The occasion for my writing about this book was the UN admission that they had been inflating the numbers of new HIV infections for years. This chart gives an idea of how great the overstatement has been:
AIDS REVISION BY THE NUMBERS
U.N. scientists have overestimated the size of the epidemic:
33 million: Revised estimate for HIV cases worldwide
40 million: Previous worldwide estimate
2.5 million: Number of annual new HIV infections
40 percent: The drop from last year's HIV infection estimate
SOURCE: United Nations documents
Helen Epstein was one of the experts cited:
Some researchers, however, contend that persistent overestimates in the widely quoted U.N. reports have long skewed funding decisions and obscured potential lessons about how to slow the spread of HIV. Critics have also said that U.N. officials overstated the extent of the epidemic to help gather political and financial support for combating AIDS.
“There was a tendency toward alarmism, and that fit perhaps a certain fundraising agenda,” said Helen Epstein, author of The Invisible Cure: Africa, the West, and the Fight Against AIDS.” "I hope these new numbers will help refocus the response in a more pragmatic way,” Epstein said.
Here are the opening paragraphs of my review of her book. I absolutely recommend this book to anyone interested in sexual politics.
Amid reports that the United Nations has been grossly overestimating the scope of the global AIDS pandemic, a new book points to what may be an even greater miscalculation: AIDS relief efforts have failed to understand the crucial role of family and community networks in controlling the disease.
International aid agencies assumed that reducing the spread of AIDS was primarily a matter of hygiene and health care. UNAIDS, the Joint United Nations Programme on HIV/AIDS, estimates that total spending on AIDS programs will increase 12 percent this year to $10 billion. Yet, relief organizations have overlooked actual social behavior and sexual practices.
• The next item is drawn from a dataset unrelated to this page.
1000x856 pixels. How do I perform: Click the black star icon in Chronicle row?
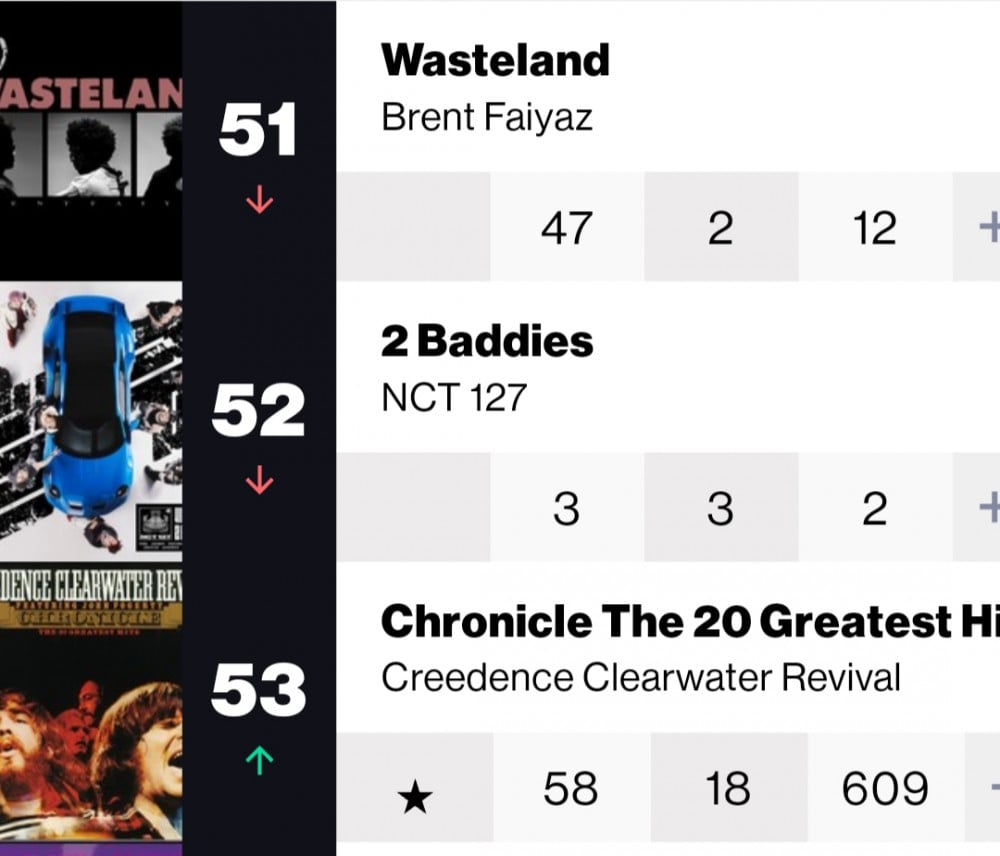point(415,796)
This is the message of Helen Epstein’s important new book, The Invisible Cure: Africa, the West and the Fight Against Aids. Her book is one long testimony to the necessity of at least some social structures operating on a human scale. Although Epstein doesn’t cite the principle of subsidiarity from Catholic social teaching, or the corresponding principle of sphere sovereignty from the Dutch Reformed tradition, the importance of intensely local communities as “first responders” is clearly highlighted. Her book shows that the few noteworthy successes in slowing the spread of AIDS and comforting the sick have not come from sophisticated international organizations, but from local communities.